(Source records)
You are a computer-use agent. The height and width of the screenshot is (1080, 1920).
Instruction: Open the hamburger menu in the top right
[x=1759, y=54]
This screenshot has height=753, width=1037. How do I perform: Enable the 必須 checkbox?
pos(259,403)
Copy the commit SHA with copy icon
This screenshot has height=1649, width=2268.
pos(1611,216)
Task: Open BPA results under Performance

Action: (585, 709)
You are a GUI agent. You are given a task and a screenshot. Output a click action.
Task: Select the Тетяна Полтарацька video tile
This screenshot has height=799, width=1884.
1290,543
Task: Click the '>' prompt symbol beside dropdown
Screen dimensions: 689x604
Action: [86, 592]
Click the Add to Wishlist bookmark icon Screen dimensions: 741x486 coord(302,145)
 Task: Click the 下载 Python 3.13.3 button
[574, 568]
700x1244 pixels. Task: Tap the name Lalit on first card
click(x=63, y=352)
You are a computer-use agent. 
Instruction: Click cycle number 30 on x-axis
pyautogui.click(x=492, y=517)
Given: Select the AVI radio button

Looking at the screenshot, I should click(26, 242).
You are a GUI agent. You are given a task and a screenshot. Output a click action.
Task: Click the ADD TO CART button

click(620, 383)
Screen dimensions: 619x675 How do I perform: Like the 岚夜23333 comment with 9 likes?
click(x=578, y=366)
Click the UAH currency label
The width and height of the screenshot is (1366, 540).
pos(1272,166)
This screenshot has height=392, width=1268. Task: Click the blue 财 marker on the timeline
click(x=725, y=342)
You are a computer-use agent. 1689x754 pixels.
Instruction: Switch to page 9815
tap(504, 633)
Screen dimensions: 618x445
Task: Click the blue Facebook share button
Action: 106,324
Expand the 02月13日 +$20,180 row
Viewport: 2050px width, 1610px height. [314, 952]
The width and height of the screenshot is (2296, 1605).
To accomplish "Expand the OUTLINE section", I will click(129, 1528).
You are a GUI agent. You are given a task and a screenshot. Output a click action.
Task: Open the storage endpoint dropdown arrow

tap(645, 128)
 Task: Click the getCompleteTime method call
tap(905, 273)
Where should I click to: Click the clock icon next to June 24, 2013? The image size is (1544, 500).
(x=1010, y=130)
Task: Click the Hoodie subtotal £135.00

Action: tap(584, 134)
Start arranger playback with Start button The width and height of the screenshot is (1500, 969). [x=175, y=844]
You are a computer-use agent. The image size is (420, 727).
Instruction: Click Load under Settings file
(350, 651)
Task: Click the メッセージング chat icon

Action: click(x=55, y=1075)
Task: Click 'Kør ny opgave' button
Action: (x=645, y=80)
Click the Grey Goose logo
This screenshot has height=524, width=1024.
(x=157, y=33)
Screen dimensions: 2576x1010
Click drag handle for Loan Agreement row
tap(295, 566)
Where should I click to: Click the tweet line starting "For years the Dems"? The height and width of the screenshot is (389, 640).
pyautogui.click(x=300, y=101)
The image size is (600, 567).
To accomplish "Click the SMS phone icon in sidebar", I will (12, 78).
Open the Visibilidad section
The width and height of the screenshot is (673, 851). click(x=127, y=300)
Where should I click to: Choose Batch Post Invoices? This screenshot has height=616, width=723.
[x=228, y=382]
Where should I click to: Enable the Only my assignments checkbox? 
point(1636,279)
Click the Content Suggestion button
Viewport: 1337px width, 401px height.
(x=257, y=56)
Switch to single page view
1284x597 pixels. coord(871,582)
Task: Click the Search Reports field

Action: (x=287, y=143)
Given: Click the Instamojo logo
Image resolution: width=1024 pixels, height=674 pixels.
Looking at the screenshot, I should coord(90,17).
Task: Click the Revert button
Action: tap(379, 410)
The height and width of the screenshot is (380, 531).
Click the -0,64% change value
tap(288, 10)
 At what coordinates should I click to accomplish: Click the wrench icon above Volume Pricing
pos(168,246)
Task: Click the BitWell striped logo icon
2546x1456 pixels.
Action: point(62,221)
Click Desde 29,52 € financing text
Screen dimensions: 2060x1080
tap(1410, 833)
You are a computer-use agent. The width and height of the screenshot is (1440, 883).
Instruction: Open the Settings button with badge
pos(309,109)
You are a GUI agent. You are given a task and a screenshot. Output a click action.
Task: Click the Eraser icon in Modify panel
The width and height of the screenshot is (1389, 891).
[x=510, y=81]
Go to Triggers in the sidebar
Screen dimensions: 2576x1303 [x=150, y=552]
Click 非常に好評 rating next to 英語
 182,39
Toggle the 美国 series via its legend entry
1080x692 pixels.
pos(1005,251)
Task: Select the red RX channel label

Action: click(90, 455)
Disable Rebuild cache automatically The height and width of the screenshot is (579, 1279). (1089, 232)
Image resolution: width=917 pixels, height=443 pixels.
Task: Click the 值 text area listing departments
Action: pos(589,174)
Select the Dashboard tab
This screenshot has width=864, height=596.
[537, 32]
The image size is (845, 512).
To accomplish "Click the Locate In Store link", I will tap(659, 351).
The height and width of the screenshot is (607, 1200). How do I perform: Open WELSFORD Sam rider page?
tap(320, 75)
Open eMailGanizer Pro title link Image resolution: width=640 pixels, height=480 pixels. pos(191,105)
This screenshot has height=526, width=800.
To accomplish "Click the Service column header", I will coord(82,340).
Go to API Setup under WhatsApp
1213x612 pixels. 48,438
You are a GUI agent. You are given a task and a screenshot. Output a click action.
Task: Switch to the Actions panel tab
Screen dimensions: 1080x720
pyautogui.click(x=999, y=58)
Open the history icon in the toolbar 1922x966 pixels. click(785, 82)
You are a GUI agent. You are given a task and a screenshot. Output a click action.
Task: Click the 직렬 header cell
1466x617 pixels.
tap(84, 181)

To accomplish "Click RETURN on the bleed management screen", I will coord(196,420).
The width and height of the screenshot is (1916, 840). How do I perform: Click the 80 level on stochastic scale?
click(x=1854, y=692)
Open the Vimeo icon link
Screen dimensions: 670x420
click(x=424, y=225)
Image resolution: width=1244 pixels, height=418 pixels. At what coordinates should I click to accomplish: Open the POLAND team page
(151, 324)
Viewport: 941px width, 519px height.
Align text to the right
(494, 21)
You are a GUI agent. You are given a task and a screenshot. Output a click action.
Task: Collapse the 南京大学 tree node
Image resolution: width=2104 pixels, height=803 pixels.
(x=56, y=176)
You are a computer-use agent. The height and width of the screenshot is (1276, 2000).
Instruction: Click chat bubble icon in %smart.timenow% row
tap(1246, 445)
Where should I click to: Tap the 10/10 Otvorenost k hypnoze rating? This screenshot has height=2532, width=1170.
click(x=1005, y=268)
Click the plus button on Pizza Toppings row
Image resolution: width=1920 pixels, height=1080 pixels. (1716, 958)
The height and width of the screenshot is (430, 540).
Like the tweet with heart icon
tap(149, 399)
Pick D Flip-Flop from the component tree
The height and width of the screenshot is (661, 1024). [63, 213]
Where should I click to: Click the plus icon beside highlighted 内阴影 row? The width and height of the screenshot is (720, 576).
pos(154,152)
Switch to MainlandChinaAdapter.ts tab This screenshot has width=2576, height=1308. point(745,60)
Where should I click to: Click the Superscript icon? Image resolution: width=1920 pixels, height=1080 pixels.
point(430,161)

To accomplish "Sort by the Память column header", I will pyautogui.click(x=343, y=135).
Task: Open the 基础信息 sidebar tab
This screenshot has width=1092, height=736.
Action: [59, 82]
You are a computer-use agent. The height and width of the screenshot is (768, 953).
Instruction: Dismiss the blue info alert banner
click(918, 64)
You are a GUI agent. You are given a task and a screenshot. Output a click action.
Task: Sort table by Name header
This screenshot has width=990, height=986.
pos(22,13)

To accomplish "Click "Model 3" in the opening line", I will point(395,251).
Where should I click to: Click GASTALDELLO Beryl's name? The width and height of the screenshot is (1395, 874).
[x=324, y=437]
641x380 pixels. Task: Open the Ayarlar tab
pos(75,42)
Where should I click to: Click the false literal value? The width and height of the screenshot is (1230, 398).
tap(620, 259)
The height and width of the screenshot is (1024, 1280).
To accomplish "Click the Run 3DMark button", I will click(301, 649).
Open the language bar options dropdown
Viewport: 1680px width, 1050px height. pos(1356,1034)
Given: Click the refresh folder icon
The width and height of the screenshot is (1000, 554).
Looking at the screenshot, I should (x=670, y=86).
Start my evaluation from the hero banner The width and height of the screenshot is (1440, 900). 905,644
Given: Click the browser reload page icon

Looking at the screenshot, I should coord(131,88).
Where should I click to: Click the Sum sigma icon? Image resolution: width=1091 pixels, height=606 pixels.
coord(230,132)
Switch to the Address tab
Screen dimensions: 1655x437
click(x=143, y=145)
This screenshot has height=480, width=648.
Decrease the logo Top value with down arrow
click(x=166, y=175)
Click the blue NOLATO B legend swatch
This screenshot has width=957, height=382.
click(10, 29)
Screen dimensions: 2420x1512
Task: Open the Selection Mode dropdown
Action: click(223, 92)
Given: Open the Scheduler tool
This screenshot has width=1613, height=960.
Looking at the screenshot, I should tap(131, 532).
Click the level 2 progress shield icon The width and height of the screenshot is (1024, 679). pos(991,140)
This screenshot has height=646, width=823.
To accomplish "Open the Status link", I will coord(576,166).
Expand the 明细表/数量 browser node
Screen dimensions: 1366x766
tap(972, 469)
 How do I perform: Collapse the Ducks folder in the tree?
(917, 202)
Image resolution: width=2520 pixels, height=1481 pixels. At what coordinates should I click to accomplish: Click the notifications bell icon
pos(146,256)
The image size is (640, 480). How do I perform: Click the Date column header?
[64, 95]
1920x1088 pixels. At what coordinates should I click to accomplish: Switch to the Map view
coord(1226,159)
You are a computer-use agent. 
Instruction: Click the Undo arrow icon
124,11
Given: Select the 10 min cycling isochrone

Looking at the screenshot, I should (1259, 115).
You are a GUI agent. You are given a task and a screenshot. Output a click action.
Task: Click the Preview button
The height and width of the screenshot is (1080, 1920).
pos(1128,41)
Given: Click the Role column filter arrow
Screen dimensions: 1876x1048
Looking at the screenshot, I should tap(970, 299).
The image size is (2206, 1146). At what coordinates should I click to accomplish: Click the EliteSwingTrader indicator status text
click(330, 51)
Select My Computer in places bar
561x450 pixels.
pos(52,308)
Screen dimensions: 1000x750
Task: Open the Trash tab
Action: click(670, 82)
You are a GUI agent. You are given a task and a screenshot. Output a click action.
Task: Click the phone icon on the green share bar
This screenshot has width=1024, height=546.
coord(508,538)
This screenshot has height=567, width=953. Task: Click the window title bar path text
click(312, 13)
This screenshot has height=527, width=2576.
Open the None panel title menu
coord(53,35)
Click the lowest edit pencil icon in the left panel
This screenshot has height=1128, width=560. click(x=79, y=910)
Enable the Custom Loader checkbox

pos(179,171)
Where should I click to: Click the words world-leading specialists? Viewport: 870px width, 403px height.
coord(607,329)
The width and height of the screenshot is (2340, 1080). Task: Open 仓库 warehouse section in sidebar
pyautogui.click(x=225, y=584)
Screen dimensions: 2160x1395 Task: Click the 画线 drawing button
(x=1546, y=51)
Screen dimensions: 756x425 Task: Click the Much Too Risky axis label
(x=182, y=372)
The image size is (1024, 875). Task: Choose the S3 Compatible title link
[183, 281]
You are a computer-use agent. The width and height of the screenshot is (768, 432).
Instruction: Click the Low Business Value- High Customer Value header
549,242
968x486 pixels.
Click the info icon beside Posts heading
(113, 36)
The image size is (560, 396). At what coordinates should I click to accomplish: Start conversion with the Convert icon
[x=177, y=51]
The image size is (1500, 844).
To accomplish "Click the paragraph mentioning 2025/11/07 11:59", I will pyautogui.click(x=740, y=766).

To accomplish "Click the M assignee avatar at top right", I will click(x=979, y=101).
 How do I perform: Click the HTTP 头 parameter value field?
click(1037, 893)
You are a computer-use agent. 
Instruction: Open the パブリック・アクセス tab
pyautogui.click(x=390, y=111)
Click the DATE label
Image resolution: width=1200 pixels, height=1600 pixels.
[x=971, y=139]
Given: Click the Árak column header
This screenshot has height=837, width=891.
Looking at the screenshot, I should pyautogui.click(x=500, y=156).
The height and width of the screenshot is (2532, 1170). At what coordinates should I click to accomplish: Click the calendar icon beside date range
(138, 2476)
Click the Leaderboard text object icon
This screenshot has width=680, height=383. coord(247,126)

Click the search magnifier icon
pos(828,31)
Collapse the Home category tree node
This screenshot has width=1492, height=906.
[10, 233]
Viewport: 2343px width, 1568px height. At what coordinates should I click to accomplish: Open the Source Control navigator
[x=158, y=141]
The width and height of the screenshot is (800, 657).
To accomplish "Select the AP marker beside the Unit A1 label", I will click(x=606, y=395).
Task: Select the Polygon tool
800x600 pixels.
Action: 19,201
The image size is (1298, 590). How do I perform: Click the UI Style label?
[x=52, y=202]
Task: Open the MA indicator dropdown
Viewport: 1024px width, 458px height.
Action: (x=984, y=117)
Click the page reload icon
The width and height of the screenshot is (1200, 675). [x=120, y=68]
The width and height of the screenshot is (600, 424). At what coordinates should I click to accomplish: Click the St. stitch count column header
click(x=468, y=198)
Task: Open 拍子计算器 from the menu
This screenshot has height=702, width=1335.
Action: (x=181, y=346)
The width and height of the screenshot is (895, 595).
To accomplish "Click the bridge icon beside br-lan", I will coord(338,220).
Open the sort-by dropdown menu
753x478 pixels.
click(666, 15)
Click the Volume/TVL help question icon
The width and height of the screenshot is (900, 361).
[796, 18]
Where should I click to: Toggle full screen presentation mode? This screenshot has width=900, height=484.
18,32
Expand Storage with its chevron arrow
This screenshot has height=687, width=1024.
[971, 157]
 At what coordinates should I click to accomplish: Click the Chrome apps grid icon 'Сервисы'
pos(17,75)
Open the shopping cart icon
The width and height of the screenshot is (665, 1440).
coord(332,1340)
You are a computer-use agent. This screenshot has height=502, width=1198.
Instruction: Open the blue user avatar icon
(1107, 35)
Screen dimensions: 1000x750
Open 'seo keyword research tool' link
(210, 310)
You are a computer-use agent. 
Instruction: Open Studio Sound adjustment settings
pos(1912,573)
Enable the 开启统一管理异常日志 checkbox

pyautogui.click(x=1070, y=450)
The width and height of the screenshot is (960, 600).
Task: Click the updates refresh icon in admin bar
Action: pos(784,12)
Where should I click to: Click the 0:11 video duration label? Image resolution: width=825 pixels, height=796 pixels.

## PROBLEM
Recast the material from its start through the line containing "pos(1611,216)", inclusive, as a two-column CSV with the headers text and answer. Give one row per text-and-answer pair, and put each value in a single quoted field with line breaks replaced by spaces.

## RESPONSE TO THIS TASK
text,answer
"You are a computer-use agent. The height and width of the screenshot is (1080, 1920). Instruction: Open the hamburger menu in the top right","[x=1759, y=54]"
"This screenshot has height=753, width=1037. How do I perform: Enable the 必須 checkbox?","pos(259,403)"
"Copy the commit SHA with copy icon This screenshot has height=1649, width=2268.","pos(1611,216)"